Но смотрит он на Зачемяту. В доме кто-то уже на ногах, вон из трубы поднимается тонкая прямая струйка дыма; в недвижном воздухе она не шелохнется, будто твердая. Издали видно — калитка распахнута, и Джонни говорит — когда пойдем мимо, лучше ее закрыть. Но тут отворилась дверь, и, едва заметив их, миссис Поруа подошла по дорожке, сама затворила калитку, облокотилась на нее, улыбнулась им с Джонни и приветливо окликнула. Оба приостановились, Дэйв спрашивает, как себя чувствует Рэнджи, и она отвечает — нынче утром совсем неплохо. Это очень кстати, потому что они собираются съездить в город, и детишек тоже возьмут. Мы там будем раньше вас, говорит она.

Только им ведь задерживаться нельзя, и ей тоже надо бежать готовить завтрак.

Дэйв говорит — ему так жалко, что на ее картофель напала порча.

Да. Плохо дело. Все дождь виноват, сырость, солнца-то не было. Но ничего, если сейчас постоит хорошая погода, все обойдется.

— То дождь есть, то его нет,— говорит она и смеется.— Ничего с этим не поделаешь.— И кричит уже вдогонку: — Пока дойдете до города, у вас ноги заболят. Мистер Макгрегор умный, он-то едет верхом.
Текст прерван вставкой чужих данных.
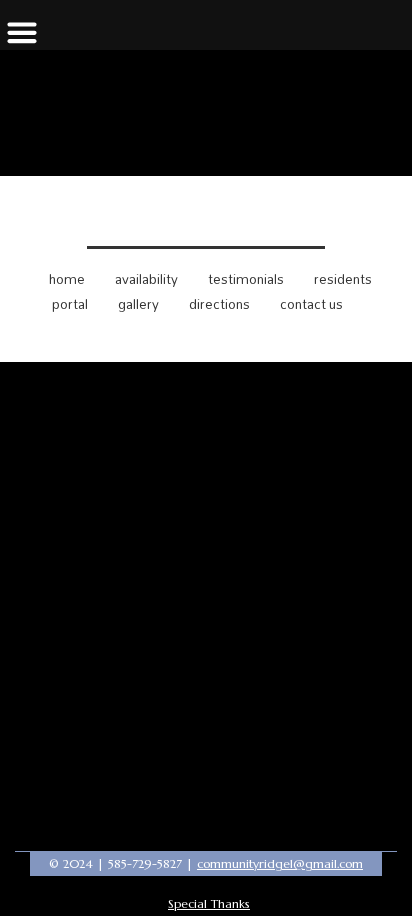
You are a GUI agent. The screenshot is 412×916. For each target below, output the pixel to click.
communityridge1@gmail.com (280, 863)
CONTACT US (311, 304)
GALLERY (138, 304)
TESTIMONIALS (246, 279)
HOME (67, 279)
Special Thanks (209, 903)
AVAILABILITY (146, 279)
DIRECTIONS (219, 304)
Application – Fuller (206, 217)
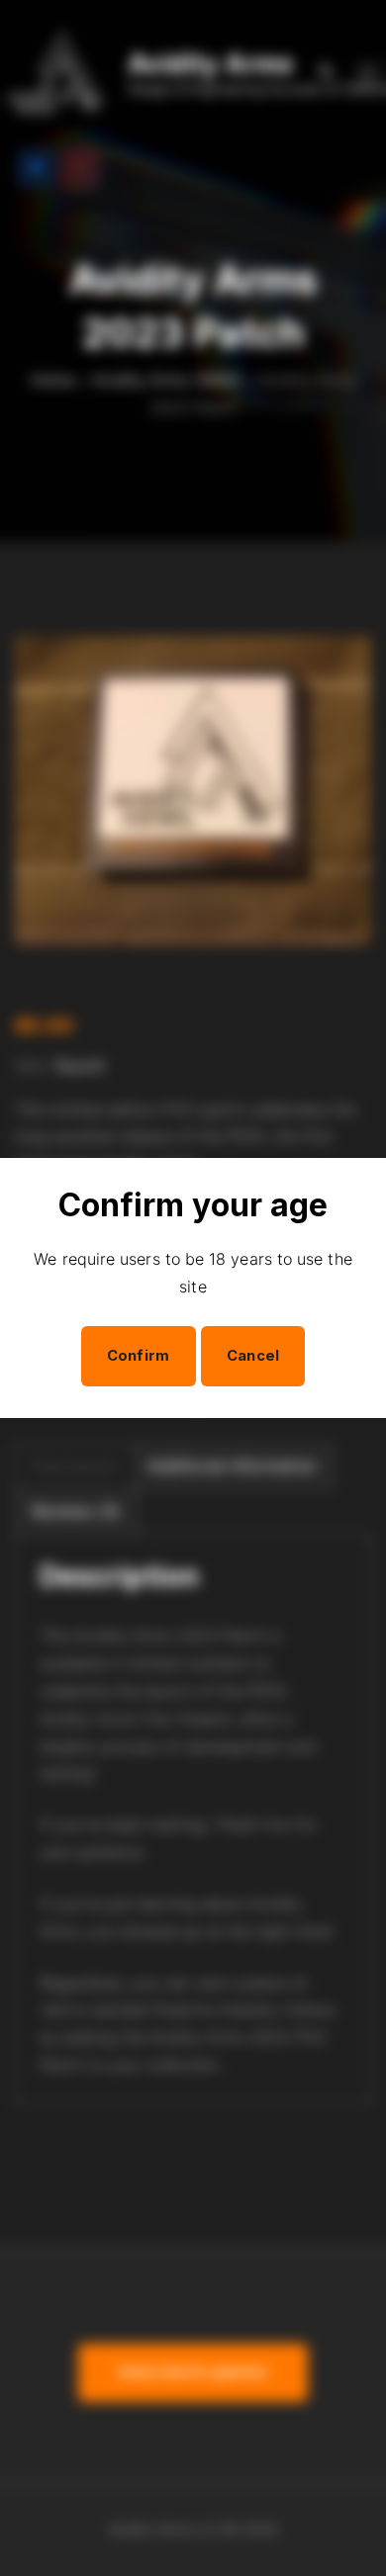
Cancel (253, 1356)
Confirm (138, 1356)
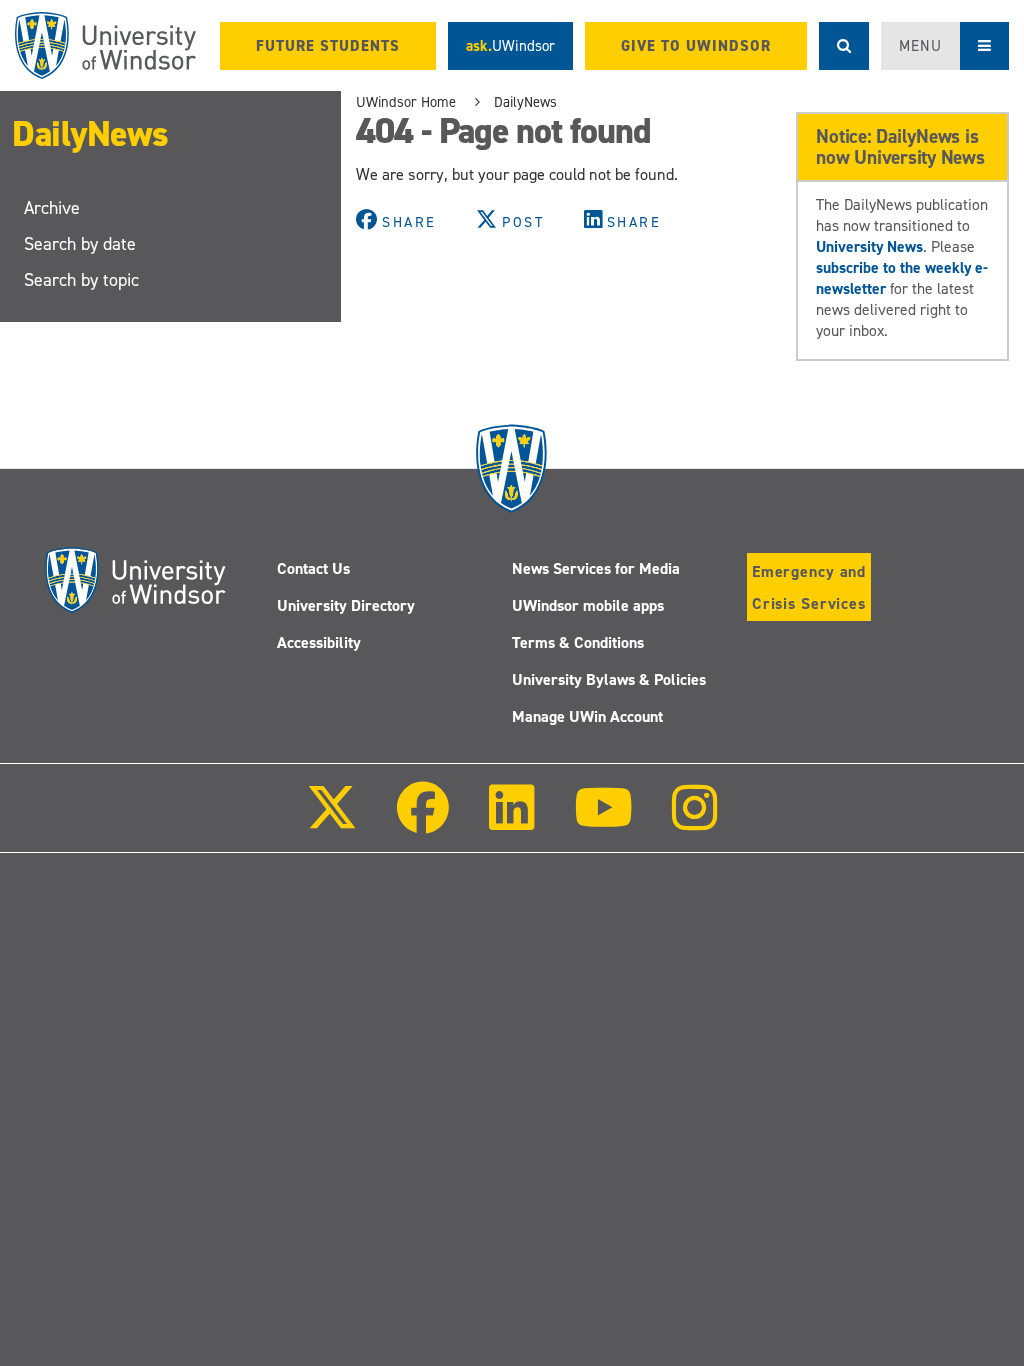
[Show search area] (844, 46)
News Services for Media (596, 568)
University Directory (346, 605)
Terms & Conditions (578, 642)
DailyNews (90, 134)
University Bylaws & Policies (609, 679)
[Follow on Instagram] (695, 821)
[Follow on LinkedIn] (511, 821)
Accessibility (319, 642)
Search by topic (81, 280)
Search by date (80, 244)
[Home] (105, 45)
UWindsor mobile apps (588, 605)
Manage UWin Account (587, 716)
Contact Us (313, 568)
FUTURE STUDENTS (328, 46)
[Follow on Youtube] (603, 821)
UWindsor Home (406, 102)
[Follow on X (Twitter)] (332, 821)
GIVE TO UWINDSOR (696, 46)
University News (869, 246)
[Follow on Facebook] (423, 821)
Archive (52, 208)
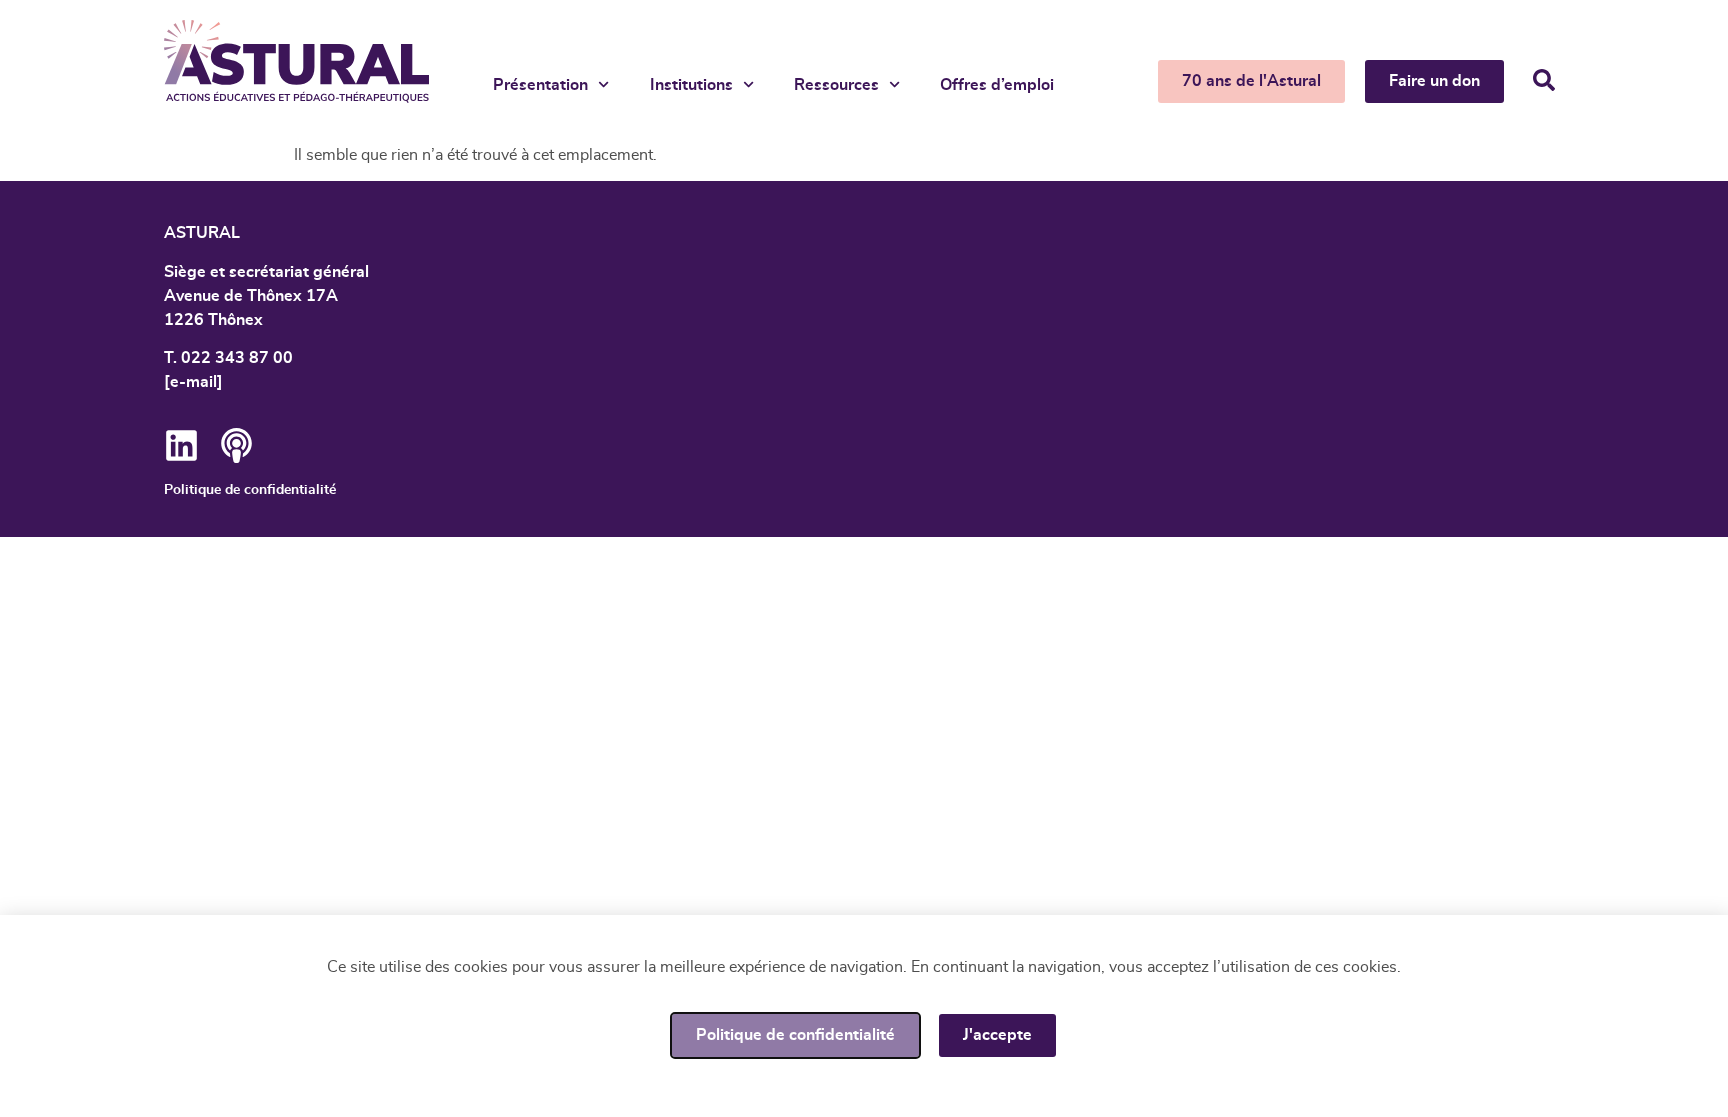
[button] (1544, 80)
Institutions (691, 85)
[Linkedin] (181, 445)
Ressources (836, 85)
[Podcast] (236, 445)
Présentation (540, 85)
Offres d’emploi (997, 85)
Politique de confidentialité (250, 490)
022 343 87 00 (237, 358)
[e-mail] (193, 382)
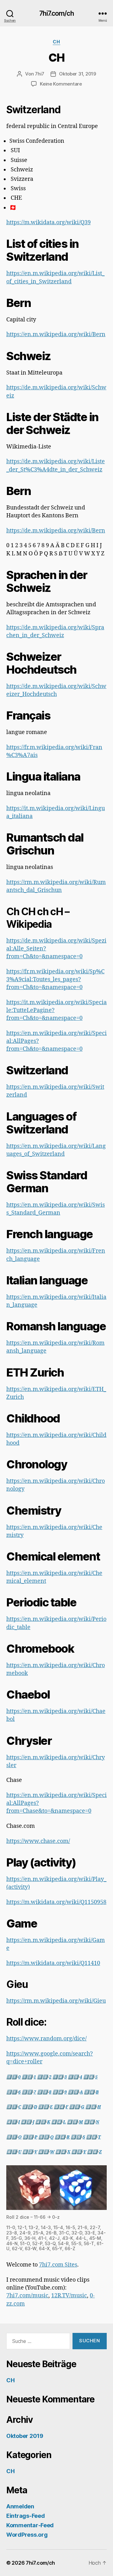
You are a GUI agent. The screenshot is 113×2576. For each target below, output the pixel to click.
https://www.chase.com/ (38, 1841)
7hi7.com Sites (58, 2264)
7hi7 (39, 74)
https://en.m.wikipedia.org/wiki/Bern (55, 334)
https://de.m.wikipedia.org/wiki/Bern (55, 530)
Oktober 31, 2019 (77, 74)
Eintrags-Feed (25, 2515)
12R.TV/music (69, 2295)
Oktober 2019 (24, 2436)
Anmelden (20, 2506)
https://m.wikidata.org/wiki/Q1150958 (56, 1902)
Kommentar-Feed (30, 2525)
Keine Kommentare (61, 84)
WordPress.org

Молча они взобрались на пемзовое плоскогорье, отсюда открылась вся долина, распахнулась даль и ширь. И утро словно бы стало еще свежей и милее. С дюжину куропаток вперевалку побежали впереди по дороге, дергая головами, потом, громко хлопая крыльями, взлетели. Плавно перелетели через болото в кусты на другой стороне, и оттуда послышались их крики: «Мисс Верк, мисс Верк!» За плоскогорьем, пониже, бесшумно замахал зубчатыми крыльями ястреб, но, едва он взмыл ввысь, крылья замерли, и, вычерчивая в воздухе огромную дугу, он скользнул прочь от людей. Дэйв опять и опять оглядывался на него, но вскоре птица почти слилась с темным фоном леса, и ее уже трудно стало различить. Дэйв оглянулся в последний раз, и сердце его так и подпрыгнуло: деревья наверху, на самом гребне, вдруг вспыхнули в солнечных лучах. Он поглядел на горы впереди, их тоже обвело каймой яркого света.

— Вот и солнце, Джонни,— говорит он.

Джонни говорит — да, а знает ли Дэйв, чем займутся в городе Рэнджи, Эйлин и ихние малыши? Станут кататься на карусели. Как сядут, так и пойдут кружиться весь день напролет, даже позавтракать не слезут.

— А откуда у них деньги? — любопытствует Дэйв.— Или они платят камушками?

— Иногда у них есть деньги, а иногда нету,— говорит Джонни.— О деньгах они не беспокоятся.

Не то что мы, говорит он.

Однако надо прибавить шагу. Почти уже дошли до поворота к Эндерсонам, и опять за ними вереницей потянулись овцы. Правда, стало видно и старика Макгрегора, он поднялся с косогора вровень с ними, словно вырос из-под земли; Дэйв и Джонни слышат, как он что-то говорит одной из собак, и она уже мчится вперед и ведет за собою неутомимых, решительных вожаков отары. Дэйв приостановился, выжидая, Джонни шагает дальше, а старик ловко удерживает овец всех вместе, не дает уклониться с дороги, пока не миновали поворот к Эндерсонам; тогда он отзывает собаку, пускай овцы идут, как идется.